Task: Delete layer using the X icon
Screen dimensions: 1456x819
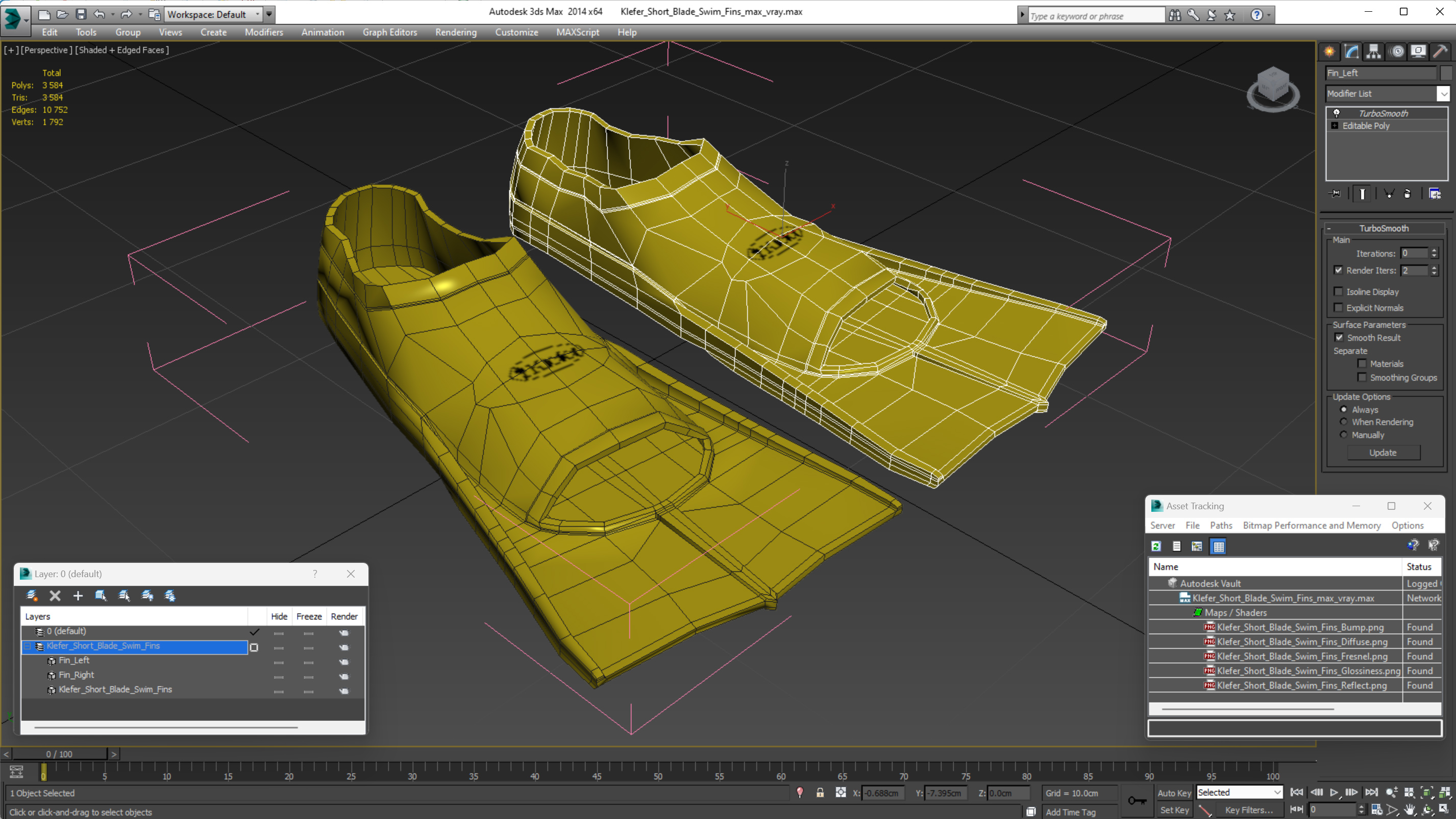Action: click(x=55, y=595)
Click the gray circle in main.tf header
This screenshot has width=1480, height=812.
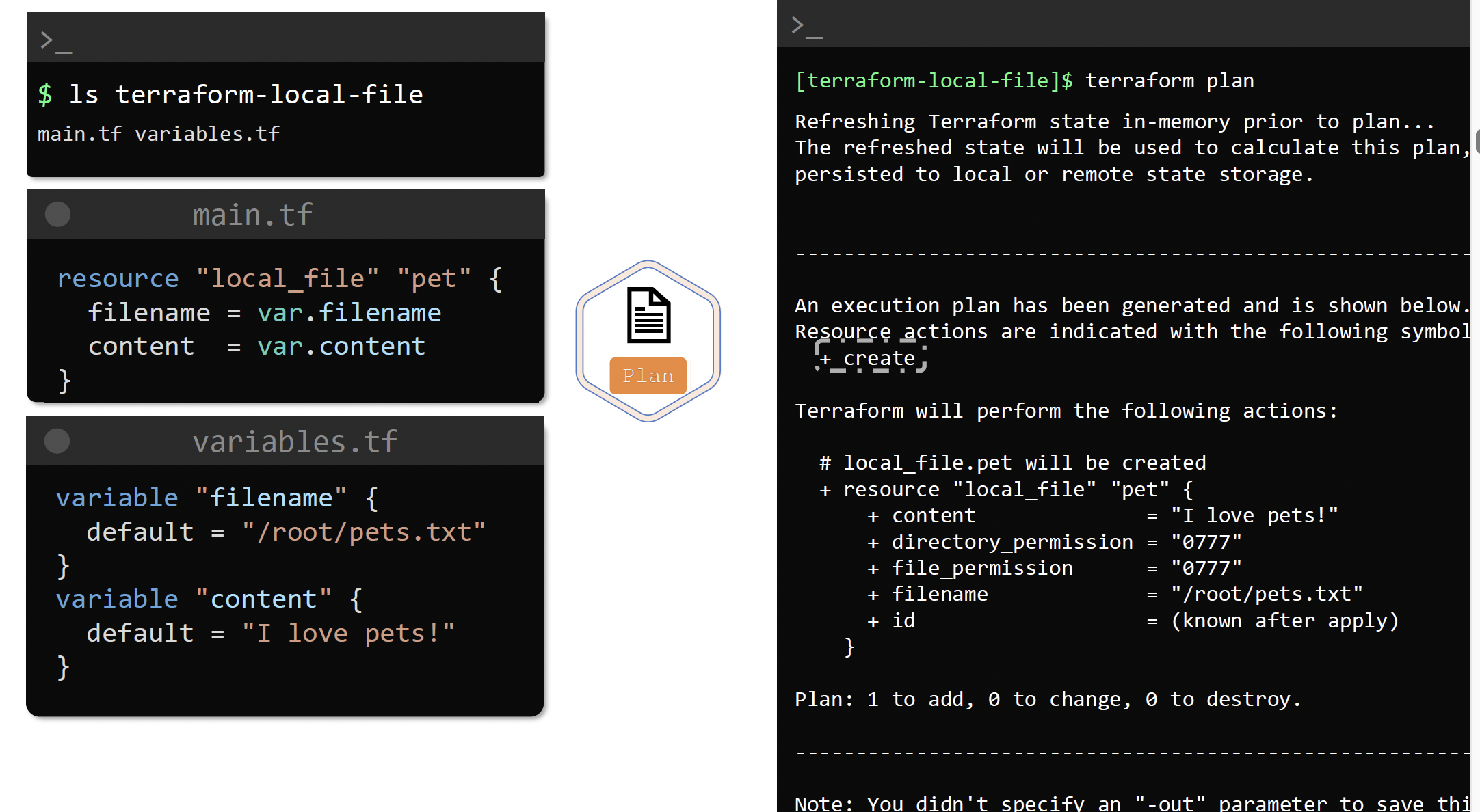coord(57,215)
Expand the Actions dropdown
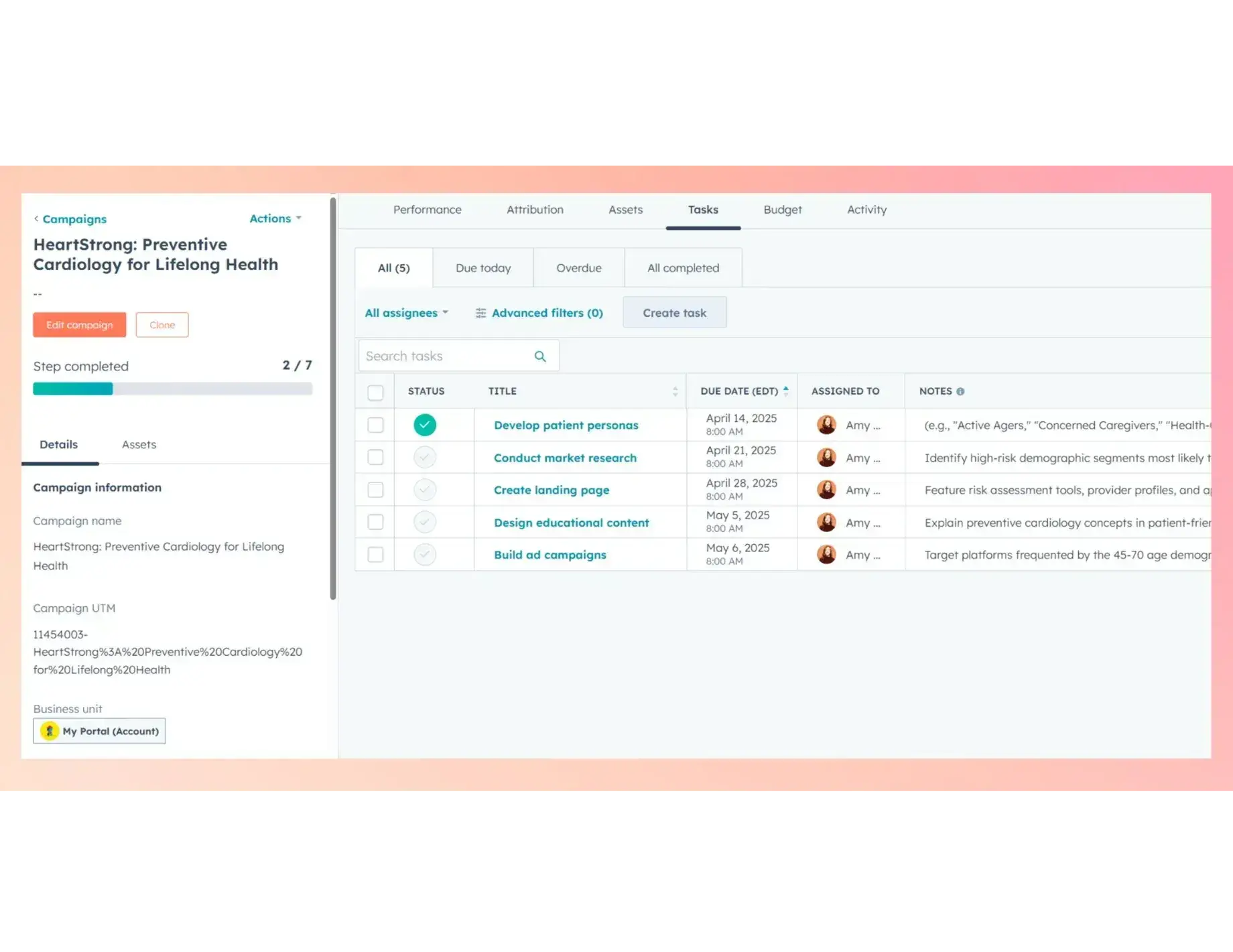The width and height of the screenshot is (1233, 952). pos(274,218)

----

| Exercise description |
Everything from the line with "Screen dimensions: 1456x819" through the final line of the material is to be returned exactly, both ends included, apart from the pictures.

| Written solution |
Screen dimensions: 1456x819
Action: click(x=55, y=595)
Click the gray circle in main.tf header
This screenshot has width=1480, height=812.
coord(57,215)
Expand the Actions dropdown
The width and height of the screenshot is (1233, 952). pos(274,218)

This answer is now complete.